**Records from a dataset**
......

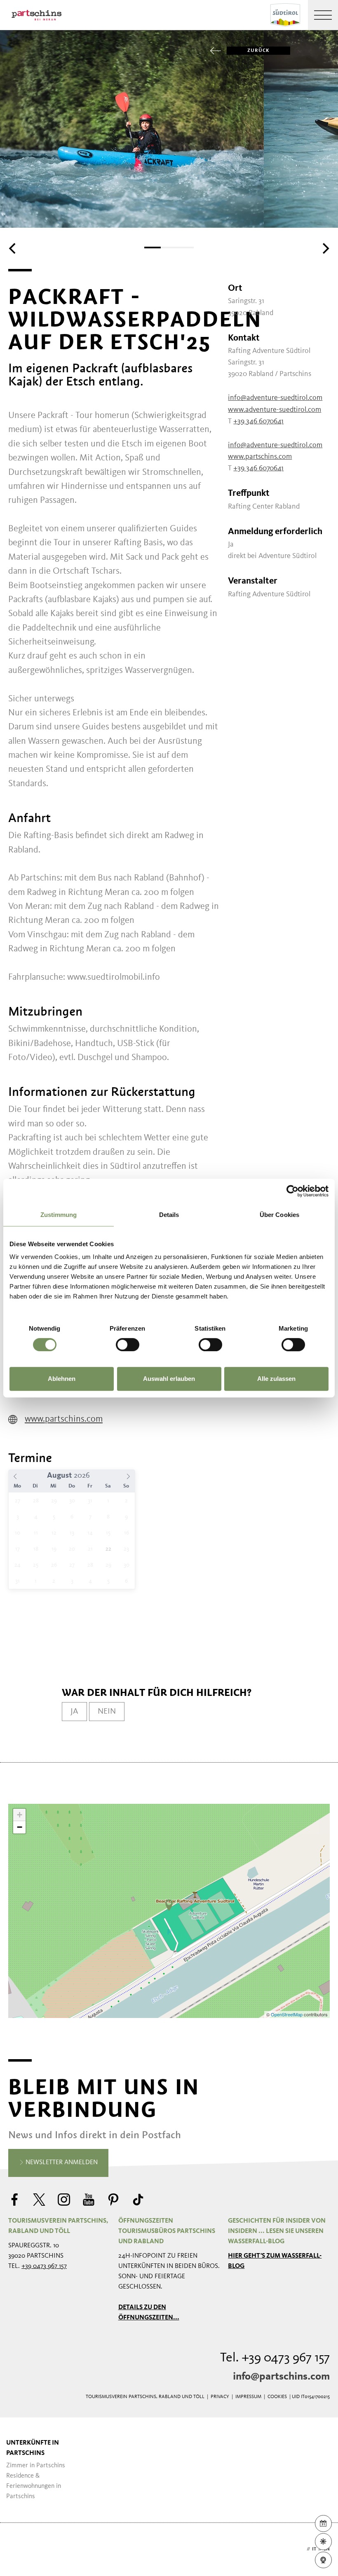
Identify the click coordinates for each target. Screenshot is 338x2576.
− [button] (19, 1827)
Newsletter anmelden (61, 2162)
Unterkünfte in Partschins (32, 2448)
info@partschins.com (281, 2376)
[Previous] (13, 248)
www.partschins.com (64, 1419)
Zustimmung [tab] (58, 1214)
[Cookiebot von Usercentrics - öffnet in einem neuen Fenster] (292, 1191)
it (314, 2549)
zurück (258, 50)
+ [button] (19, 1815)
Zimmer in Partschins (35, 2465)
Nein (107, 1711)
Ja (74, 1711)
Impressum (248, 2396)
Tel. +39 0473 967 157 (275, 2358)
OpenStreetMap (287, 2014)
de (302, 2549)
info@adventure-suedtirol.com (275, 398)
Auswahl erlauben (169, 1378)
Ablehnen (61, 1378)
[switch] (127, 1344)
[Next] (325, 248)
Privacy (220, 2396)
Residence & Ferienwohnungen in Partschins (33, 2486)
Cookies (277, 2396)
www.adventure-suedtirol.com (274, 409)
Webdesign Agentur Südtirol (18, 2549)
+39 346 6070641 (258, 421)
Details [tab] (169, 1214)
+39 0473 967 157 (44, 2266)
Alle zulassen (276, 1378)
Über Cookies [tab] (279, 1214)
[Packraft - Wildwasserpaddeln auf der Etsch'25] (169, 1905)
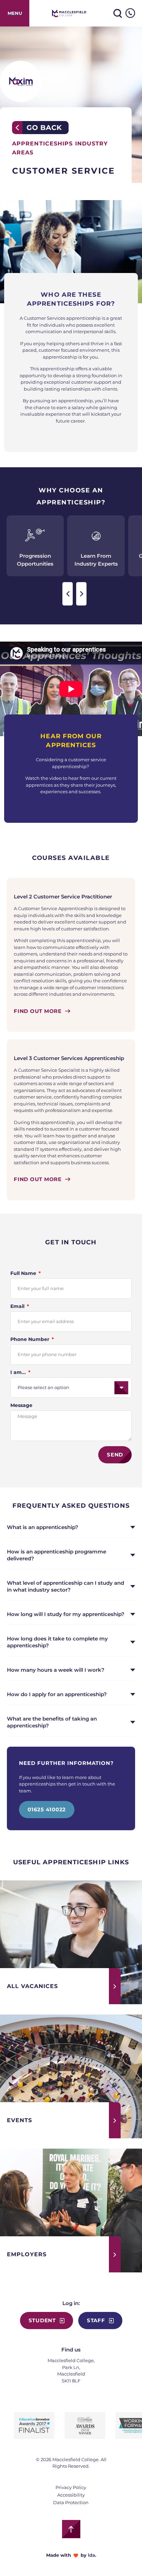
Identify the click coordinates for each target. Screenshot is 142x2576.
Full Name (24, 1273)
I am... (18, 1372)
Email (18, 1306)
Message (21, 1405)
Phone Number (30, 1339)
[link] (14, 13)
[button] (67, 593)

......

**Assignment**
Reproduce exactly, without any picture, the lines from the one bearing "[Cookiebot von Usercentrics" to the last line of the records above.

**Exercise output**
[Cookiebot von Usercentrics - öffnet in einem neuen Fenster] (292, 1191)
it (314, 2549)
zurück (258, 50)
+ [button] (19, 1815)
Zimmer in Partschins (35, 2465)
Nein (107, 1711)
Ja (74, 1711)
Impressum (248, 2396)
Tel. +39 0473 967 157 (275, 2358)
OpenStreetMap (287, 2014)
de (302, 2549)
info@adventure-suedtirol.com (275, 398)
Auswahl erlauben (169, 1378)
Ablehnen (61, 1378)
[switch] (127, 1344)
[Next] (325, 248)
Privacy (220, 2396)
Residence & Ferienwohnungen in Partschins (33, 2486)
Cookies (277, 2396)
www.adventure-suedtirol.com (274, 409)
Webdesign Agentur Südtirol (18, 2549)
+39 346 6070641 (258, 421)
Details [tab] (169, 1214)
+39 0473 967 157 (44, 2266)
Alle zulassen (276, 1378)
Über Cookies [tab] (279, 1214)
[Packraft - Wildwasserpaddeln auf der Etsch'25] (169, 1905)
Identify the click coordinates for each target. Screenshot is 142x2576.
Full Name (24, 1273)
I am... (18, 1372)
Email (18, 1306)
Message (21, 1405)
Phone Number (30, 1339)
[link] (14, 13)
[button] (67, 593)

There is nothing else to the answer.